Do this
Turn the lines below into a numbered list, skipping any blank lines and omitting the pictures.

[Rows from a dataset]

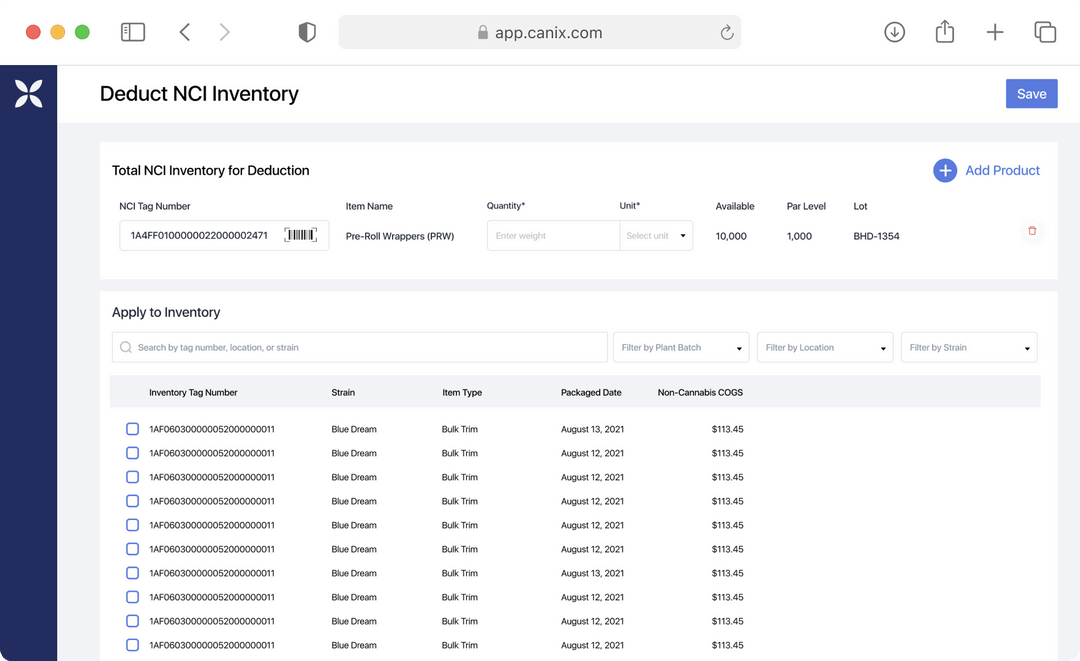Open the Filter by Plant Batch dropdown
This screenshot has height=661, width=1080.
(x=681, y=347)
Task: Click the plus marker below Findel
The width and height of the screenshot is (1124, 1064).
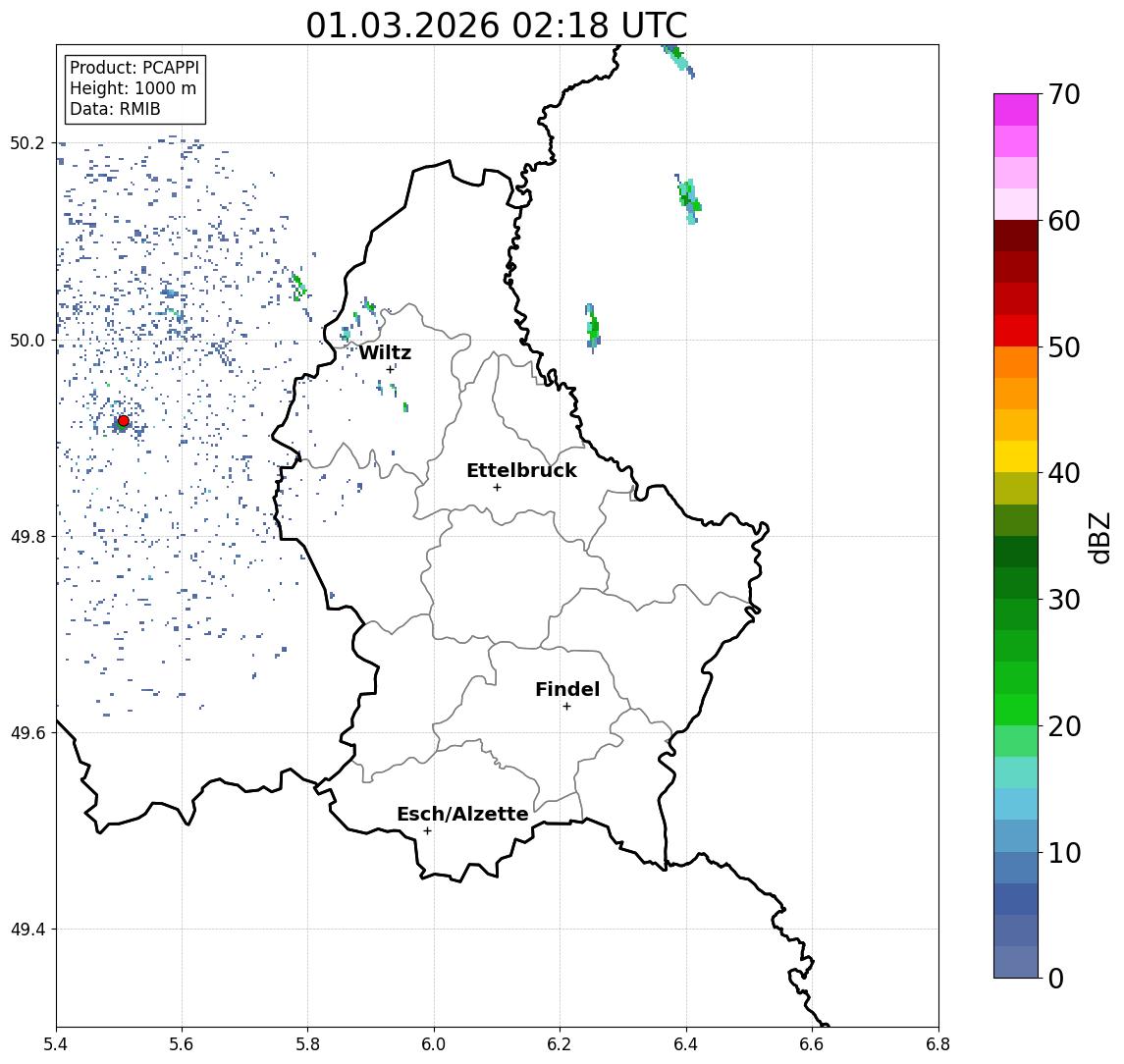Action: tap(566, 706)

The output
1. Open the Filter by Plant Batch dropdown
2. This screenshot has height=661, width=1080.
3. (x=681, y=347)
4. Task: Click the plus marker below Findel
5. The width and height of the screenshot is (1124, 1064).
6. Action: tap(566, 706)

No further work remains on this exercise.